HQAN features three quantum testbeds that will collaboratively develop the technology needed to assemble a hybrid quantum processor and network. Each laboratory is designed with multiple kinds of quantum hardware, which will be used to demonstrate distributed quantum processing and communication protocols. Our program integrates engineering, computing, and physics expertise to achieve our scientific, technology, and education goals. The HQAN center also includes workforce development initiatives that will inspire and train students who will contribute to the future quantum technology and innovation ecosystem.
The MakerLab is open to students, faculty, partners, and members of the CQE community. The Illinois MakerLab provides the following services: 3D Printing, 3D Design & Prototyping, and 1 to 1 Private Tutoring for 3D Modeling.
NCSA's advanced cyberinfrastructure and expertise provide a hub for transdisciplinary research that unites academic institutions and global companies in search of the answers to the world’s most challenging problems and help us meet the needs of future generations.
One of five facilities created by the National Science Foundation’s Supercomputer Centers Program, NCSA is supported by the state of Illinois, the University of Illinois, the National Science Foundation and various federal agencies working together for the benefit of all those we serve.
The MRL Central Research Facilities offer cutting-edge instrumentation and expert professional staff for materials research. Shared user facilities broaden access to expensive and complex cutting-edge research instrumentation while providing for maintenance and continuous development by a dedicated professional staff. The presence of the facilities dramatically enhances intellectual interactions among researchers. Additionally, having expert scientists who work with users every day improves efficiency as well as quality of the scientific results.

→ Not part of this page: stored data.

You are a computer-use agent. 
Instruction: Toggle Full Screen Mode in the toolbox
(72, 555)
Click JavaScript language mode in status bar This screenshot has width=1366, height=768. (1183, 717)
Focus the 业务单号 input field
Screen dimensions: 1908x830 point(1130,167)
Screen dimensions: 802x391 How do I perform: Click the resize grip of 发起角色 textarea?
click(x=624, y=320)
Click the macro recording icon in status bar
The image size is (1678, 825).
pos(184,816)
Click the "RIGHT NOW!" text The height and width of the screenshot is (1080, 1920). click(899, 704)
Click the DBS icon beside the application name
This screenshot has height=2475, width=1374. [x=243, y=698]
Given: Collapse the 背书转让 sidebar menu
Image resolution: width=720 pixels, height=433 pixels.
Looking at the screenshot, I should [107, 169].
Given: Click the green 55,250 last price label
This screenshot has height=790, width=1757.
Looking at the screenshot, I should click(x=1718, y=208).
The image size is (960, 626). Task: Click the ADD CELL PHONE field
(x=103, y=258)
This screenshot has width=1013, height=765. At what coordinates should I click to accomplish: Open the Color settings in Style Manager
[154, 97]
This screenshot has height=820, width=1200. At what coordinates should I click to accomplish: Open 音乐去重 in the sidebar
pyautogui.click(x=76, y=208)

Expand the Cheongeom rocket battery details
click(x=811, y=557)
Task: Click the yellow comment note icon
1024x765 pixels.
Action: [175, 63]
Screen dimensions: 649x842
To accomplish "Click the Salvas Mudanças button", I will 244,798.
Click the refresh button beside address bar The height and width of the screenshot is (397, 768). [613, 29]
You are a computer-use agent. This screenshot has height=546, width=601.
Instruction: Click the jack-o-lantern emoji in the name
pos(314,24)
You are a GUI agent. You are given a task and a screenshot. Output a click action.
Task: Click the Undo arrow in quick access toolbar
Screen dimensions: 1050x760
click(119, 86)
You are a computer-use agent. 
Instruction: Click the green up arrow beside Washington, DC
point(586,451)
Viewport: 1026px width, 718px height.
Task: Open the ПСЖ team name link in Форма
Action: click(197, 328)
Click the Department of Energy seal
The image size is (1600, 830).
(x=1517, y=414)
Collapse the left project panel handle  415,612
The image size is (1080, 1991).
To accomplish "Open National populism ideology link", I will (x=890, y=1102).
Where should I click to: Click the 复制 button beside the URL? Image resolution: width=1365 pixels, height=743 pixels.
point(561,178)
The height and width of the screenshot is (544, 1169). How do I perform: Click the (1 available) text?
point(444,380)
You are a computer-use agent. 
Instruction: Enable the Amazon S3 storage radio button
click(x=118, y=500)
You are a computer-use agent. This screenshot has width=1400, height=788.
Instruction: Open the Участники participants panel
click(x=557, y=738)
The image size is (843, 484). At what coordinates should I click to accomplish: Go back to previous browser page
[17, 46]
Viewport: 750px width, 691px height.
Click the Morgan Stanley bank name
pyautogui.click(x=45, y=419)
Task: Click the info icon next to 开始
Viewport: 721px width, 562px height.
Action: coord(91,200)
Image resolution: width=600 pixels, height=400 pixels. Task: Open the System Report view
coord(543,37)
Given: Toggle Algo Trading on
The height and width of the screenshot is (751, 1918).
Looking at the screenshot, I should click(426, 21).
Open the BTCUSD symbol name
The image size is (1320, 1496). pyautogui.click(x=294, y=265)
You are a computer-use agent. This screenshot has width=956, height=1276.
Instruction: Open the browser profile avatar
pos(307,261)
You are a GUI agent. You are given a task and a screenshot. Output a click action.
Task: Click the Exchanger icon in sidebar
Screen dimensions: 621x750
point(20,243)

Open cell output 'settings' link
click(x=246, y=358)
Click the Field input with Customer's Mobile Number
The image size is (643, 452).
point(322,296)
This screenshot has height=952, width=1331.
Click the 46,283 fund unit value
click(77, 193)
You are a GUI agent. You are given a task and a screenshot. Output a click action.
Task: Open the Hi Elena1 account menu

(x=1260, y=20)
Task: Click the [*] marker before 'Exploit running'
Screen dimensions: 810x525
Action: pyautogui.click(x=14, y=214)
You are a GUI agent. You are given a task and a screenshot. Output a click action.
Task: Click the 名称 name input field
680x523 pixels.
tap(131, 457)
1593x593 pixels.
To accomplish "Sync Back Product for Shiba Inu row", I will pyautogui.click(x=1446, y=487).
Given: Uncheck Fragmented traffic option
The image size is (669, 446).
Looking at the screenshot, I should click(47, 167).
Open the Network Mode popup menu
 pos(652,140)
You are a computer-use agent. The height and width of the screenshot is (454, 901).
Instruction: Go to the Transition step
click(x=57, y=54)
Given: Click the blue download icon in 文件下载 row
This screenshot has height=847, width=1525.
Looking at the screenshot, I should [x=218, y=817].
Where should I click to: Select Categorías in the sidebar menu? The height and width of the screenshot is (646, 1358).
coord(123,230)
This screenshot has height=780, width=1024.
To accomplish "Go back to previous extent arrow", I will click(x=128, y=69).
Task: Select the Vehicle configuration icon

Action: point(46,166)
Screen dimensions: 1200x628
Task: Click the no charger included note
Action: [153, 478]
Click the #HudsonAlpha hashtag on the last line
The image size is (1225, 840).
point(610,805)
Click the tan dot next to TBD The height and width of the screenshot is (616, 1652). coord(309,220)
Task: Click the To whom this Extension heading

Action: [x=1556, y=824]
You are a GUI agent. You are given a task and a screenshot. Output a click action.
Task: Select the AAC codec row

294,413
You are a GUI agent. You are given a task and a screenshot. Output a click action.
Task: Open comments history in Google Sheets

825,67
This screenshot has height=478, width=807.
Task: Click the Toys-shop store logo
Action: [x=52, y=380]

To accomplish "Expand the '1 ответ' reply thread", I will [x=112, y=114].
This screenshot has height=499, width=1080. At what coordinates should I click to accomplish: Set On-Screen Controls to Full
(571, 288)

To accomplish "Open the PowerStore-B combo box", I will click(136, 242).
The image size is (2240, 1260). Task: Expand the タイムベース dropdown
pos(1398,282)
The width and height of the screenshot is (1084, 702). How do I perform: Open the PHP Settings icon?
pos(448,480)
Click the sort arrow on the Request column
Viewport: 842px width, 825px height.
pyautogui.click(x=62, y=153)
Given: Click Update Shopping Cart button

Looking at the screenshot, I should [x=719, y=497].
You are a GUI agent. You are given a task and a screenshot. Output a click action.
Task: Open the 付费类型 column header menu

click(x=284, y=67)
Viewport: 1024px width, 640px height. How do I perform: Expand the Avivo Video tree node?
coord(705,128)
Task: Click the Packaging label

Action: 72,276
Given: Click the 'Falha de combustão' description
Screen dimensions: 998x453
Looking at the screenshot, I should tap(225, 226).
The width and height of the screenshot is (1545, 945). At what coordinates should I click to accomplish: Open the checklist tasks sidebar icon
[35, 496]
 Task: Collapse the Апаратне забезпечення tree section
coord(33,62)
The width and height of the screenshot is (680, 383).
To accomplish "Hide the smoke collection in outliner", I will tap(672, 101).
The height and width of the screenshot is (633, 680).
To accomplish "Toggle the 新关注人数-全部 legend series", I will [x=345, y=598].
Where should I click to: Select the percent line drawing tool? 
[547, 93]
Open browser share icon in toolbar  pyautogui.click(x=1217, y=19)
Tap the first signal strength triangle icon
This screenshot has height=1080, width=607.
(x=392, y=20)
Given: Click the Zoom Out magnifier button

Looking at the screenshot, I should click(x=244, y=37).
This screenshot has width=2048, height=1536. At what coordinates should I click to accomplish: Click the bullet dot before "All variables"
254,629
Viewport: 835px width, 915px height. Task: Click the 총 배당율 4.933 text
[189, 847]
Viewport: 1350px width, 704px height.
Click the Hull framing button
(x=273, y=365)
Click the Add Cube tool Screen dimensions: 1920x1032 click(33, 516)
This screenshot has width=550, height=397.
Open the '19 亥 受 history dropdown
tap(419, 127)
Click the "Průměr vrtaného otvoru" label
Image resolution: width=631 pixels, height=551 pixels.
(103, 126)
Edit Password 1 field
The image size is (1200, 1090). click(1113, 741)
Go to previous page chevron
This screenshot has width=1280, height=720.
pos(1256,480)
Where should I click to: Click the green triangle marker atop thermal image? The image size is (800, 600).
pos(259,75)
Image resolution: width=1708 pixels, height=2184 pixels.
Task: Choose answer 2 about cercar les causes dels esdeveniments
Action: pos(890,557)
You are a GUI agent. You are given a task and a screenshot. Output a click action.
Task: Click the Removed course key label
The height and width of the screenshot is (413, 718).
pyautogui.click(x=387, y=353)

MRL operates as a user facility, enabling researchers to use instruments independently after completing the application process and necessary training.
Verizon Business continues to accelerate the development of real-world 5G use cases with the rollout of its latest 5G Innovation Hub at the University of Illinois Research Park. Students, startups and large corporations will now be able to develop and test 5G-enabled solutions at the Research Park’s headquarters. The Research Park, a technology innovation hub for startups and corporate R&D operations, is home to more than 120 companies employing students and full-time tech professionals. It is located on campus at the University of Illinois at Urbana-Champaign.
Verizon 5G Ultra Wideband service at the Innovation Hub will drive new research and development around using 5G for machine learning, IoT, robotics, artificial intelligence, guided vehicles, drones, manufacturing process automation, virtual reality, data analytics and more.
The Birck Nanotechnology Center is home to Purdue’s advanced research and development on semiconductors and other technology at the atomic scale. It features the 25,000-square-foot Scifres Nanofabrication Laboratory– among the largest academic cleanrooms in the United States – as well as 33,000 square feet of specialized laboratories for device and materials characterization. The 25,000 square feet of bay-chase cleanroom has 20% of the bays operating at ISO 3 (Class 1), 50% operating at ISO 4 (Class 10), 15% operating at ISO 5 (Class 100), and the remaining 15% operating at ISO 6 (Class 1000). Birck’s experimental capabilities include nanofabrication, materials and surface characterization and microscopy, quantum design physical property measurement system, and optical characterization laboratories.
The Purdue Physics Department houses a crystal growth facility, various portable radioactive sources to test for radiation fidelity, machine and electronic shops, and a helium re-capture and re-liquification system, which significantly reduces costs of running cryogenic equipment.